У работников прекариата немного коллег, да и те быстро сменяют друг друга. У многих из них есть высшее образование, кто-то отучился несколько семестров. Некоторые, например помощники профессоров и внештатные авторы, становятся прекариатами, поскольку продолжают заниматься своим «увлечением» несмотря ни на что. Другие становятся ими от отчаяния. Их экономический и классовый статус нестабилен, из-за чего они постоянно опасаются даже самой маленькой неудачи, которая может повергнуть их в нищету.

Прежде всего, представители прекариата очень устают и, независимо от специфики работы, выгорают. «В жизни прекариатов преобладают неуверенность, неопределенность, долги и унижения», – пишет Стэндинг. «Они скорее обитатели, чем граждане, они теряют культурные, гражданские, социальные, политические и экономические права, накопленные поколениями. Но самое главное, прекариат – это первый в истории класс, которому прочат, что для его труда и работы не обязательно образование. В обществе, которое становится все более неравным, относительные лишения ощущаются тяжелее»[68]. Они возмущены и обеспокоены нарушенными обещаниями американской мечты, но продолжают продираться к ней.

Неважно, прекариат вы или нет, картина плачевная. И это правда так, но главная бессердечность американской классовой системы в том, что никто, даже те, кто стал прекариатом, не хочет признавать этого. Им «говорят, что они должны быть благодарны и счастливы за возможность работать и должны быть “позитивными”», – объясняет Стэндинг[69]. Экономика же процветает! Безработица низкая! Только все больше американцев этому возразят.

Если вы думаете, что вы защищены от прекариата своей работой, образованием или положением ваших родителей, вы ошибаетесь. Возможно, сейчас вы принадлежите к «салариату»[70] – так Стэндинг называет класс работников, получающих зарплату, обладающих свободой действий на работе и ощущающих значимость своего мнения в компании. Но ежедневно салариат медленно «прибивает», по словам Стэндинга, к прекариату: работников с полной занятостью увольняют и заменяют независимыми подрядчиками; новые «инновационные» технологические компании отказываются даже классифицировать основную часть своих сотрудников как работников.

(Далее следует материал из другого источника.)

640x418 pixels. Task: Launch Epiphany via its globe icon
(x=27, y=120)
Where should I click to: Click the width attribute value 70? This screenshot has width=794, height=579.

Работники все также любят трудиться или хорошо справляются с многозадачностью. Нам не занимать смелости или амбиций. Напротив, работа – дрянь и становится все хуже, она нестабильна, и это только ухудшается. Но чтобы понять, как работа стала такой хреновой для стольких людей, необходимо совершить значительный экскурс в прошлое: в историю временной работы, переплетенную с ней историю консалтинга, частного капитала и инвестиционного банкинга. Мы должны понять, как производства «раскололись» – распались в самой своей основе – и как возникшая нестабильность повлияла на всех нас.

* * *

Я уже про это писала, но давайте повторю: в 1950-х и 60-х годах большие профсоюзы, корпорации и сильное государственное регулирование способствовали эпохе беспрецедентного роста и экономической стабильности. Из-за стагфляции 1970-х годов и незначительных кризисов 1980-х, вызванных и усугубленных глобальными рынками и конкуренцией, людей отчаянно желали перемен, любых, лишь бы вернуть компании к послевоенному процветанию, «Великому сжатию», расширению среднего класса. По всей стране люди поверили в логику «свободного рынка»: идею о том, что экономика, свободная от вмешательства государства, будет естественным образом саморегулироваться, и, отрегулированная, будет сильнее, чем когда-либо.

Привлекательность очевидна: послевоенный период укрепил веру в то, что тяжелый труд всегда будет вознагражден, не беря во внимание то, что именно осознанное, иногда «хирургическое» вмешательство государства в экономику в сочетании с широкомасштабной защитой профсоюзов обеспечило ей процветание. В этом и суть американского государственного вмешательства: его эффективность окутывают рассказы об «американских изобретательности и трудолюбии»; неэффективность же доказывает совершенно аморальную природу государственной помощи.